> **Teks yang Ditampilkan**:
····················
Beberapa tahun belakangan ini, mengikutkan anak ke pre-school seperti menjadi sebuah tren. Berbondong-bondong, sang ibu sudah mengantarkan anak pagi-pagi pergi ke sekolah. Kemunculan berbagai pre-school ini juga tidak hanya ada di Jakarta atau kota-kota besar lainnya. Berbagai daerah di Indonesia juga telah menghadirkan pre-school meski jumlahnya tidak sebanyak di kota-kota besar.
Mengapa mengikutkan anak ke pre-school?
Ada beberapa hal yang membuat orang tua mengikutkan putra-putri mereka yang masih di bawah 6 tahun untuk mengikuti pendidikan terstruktur di pre-school. Alasan paling utama meningkatnya tren pre-school ini adalah karena meningkatnya pula tren menjadi wanita pekerja. Tidak sedikit wanita di Indonesia yang juga memilih untuk berkarier selain menjadi ibu rumah tangga. Bahkan menurut survei, di tahun 2015, jumlah pekerja wanita di Indonesia mencapai 38% dari jumlah total 120 juta pekerja di Indonesia.
Setiap orang tua, terutama ibu, tentu ingin menyaksikan sang anak tetap tumbuh dan berkembang dengan baik, cerdas, dan berpendidikan. Sementara itu, situasi sang ibu yang harus bekerja di luar membuat ‘jatah mendidik’ anak di rumah menjadi berkurang. Dengan adanya pre-school, ibu tentu akan merasa terbantu dan lebih aman.
Selain itu, ada juga alasan lainnya yang membuat ibu mengikutkan anak ke pre-school. Tidak sedikit ibu yang berharap anak-anaknya menjadi lebih cepat dalam menghitung, membaca, atau bahkan berbicara dalam bahasa asing (khususnya bahasa Inggris). Melalui pre-school, anak diharapkan menjadi lebih cepat mengetahui, mengembangkan, dan memaksimalkan potensi dan bakat yang dimiliki.
Lantas, perlukah mengikutkan anak ke pre-school?
Pertanyaan ini kerap menjadi pembahasan yang penuh pro dan kontra. Sebagian masyarakat mendukung adanya kegiatan pre-school untuk putra-putri kecil mereka, sebagian lain menolak habis-habisan, dan sebagian sisanya bersikap netral. Lantas, apakah memang perlu mengikutkan anak ke pre-school, atau justru sebaliknya?
····················
> **Data Terkumpul**:
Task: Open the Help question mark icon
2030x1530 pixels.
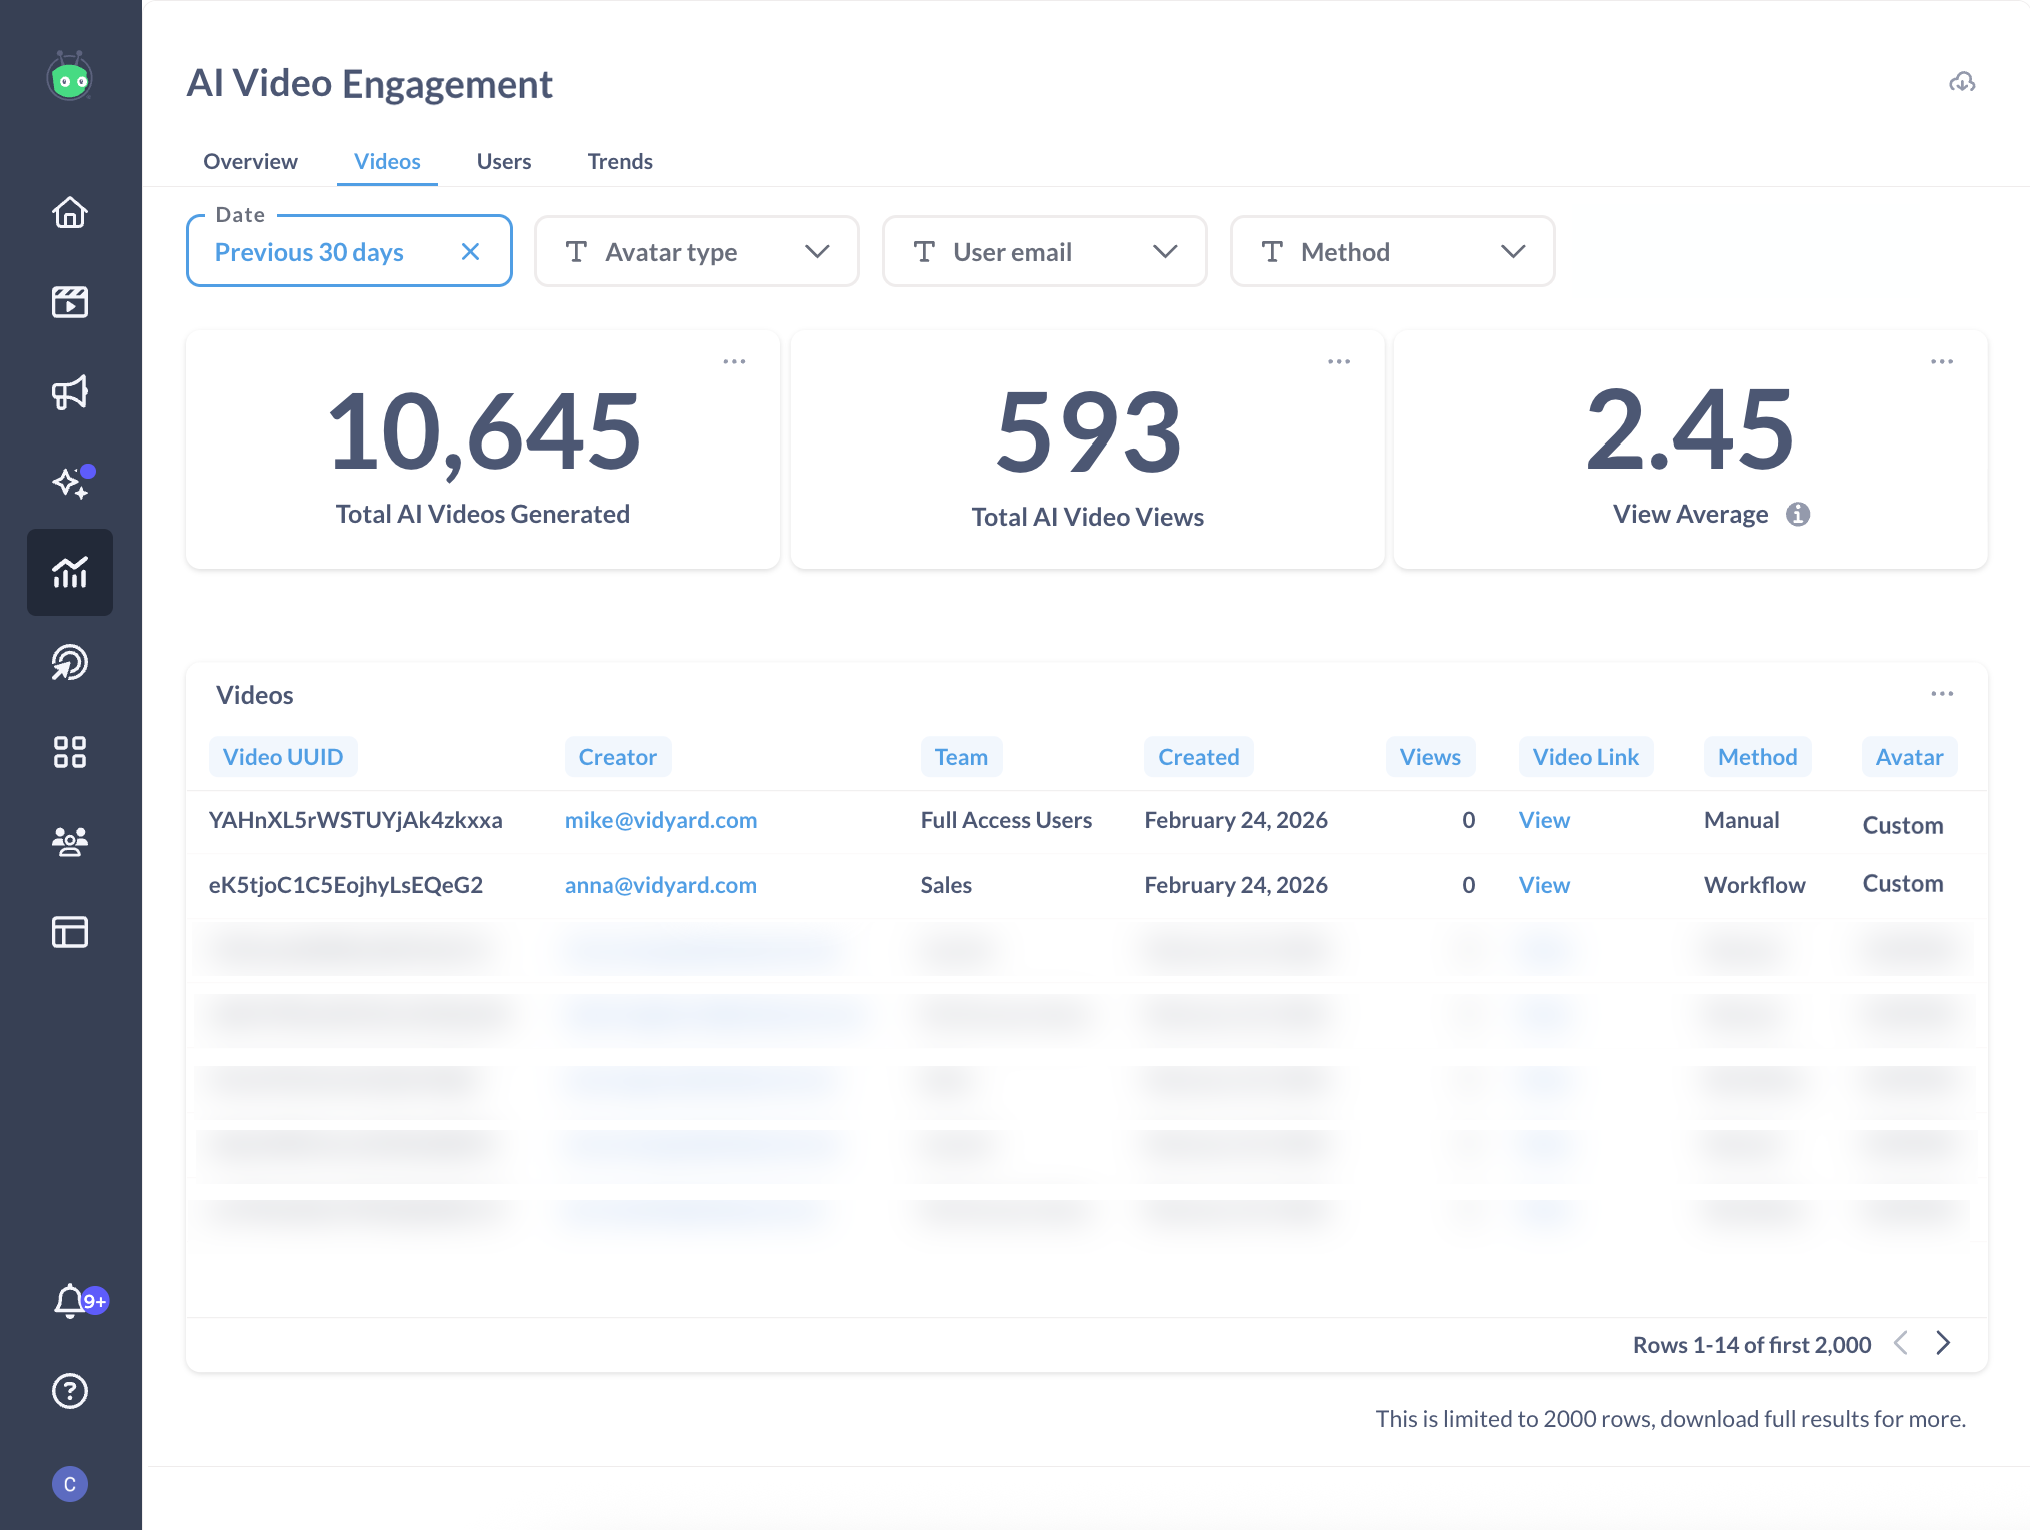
····················
> **Petunjuk Tugas**:
**A)** Tentukan apakah setiap pernyataan berikut sesuai dengan teks tentang pre-school, lalu jawab ya atau tidak dengan mengutip kata-kata teks yang menjadi penentunya: (i) Pre-school hanya ada di Jakarta dan kota-kota besar lainnya. (ii) Alasan paling utama meningkatnya tren pre-school adalah meningkatnya tren menjadi wanita pekerja. (iii) Pada tahun 2015, jumlah pekerja wanita di Indonesia mencapai setengah dari total pekerja.
**B)** Tuliskan kembali bagian teks tentang pre-school dari "Mengapa mengikutkan anak" sampai "dan lebih aman.".

> **Jawaban**:
**A)**
(i) Tidak: "Kemunculan berbagai pre-school ini juga tidak hanya ada di Jakarta atau kota-kota besar lainnya."
(ii) Ya: "Alasan paling utama meningkatnya tren pre-school ini adalah karena meningkatnya pula tren menjadi wanita pekerja."
(iii) Tidak: "jumlah pekerja wanita di Indonesia mencapai 38% dari jumlah total 120 juta pekerja di Indonesia."

**B)**
Mengapa mengikutkan anak ke pre-school?
Ada beberapa hal yang membuat orang tua mengikutkan putra-putri mereka yang masih di bawah 6 tahun untuk mengikuti pendidikan terstruktur di pre-school. Alasan paling utama meningkatnya tren pre-school ini adalah karena meningkatnya pula tren menjadi wanita pekerja. Tidak sedikit wanita di Indonesia yang juga memilih untuk berkarier selain menjadi ibu rumah tangga. Bahkan menurut survei, di tahun 2015, jumlah pekerja wanita di Indonesia mencapai 38% dari jumlah total 120 juta pekerja di Indonesia.
Setiap orang tua, terutama ibu, tentu ingin menyaksikan sang anak tetap tumbuh dan berkembang dengan baik, cerdas, dan berpendidikan. Sementara itu, situasi sang ibu yang harus bekerja di luar membuat ‘jatah mendidik’ anak di rumah menjadi berkurang. Dengan adanya pre-school, ibu tentu akan merasa terbantu dan lebih aman.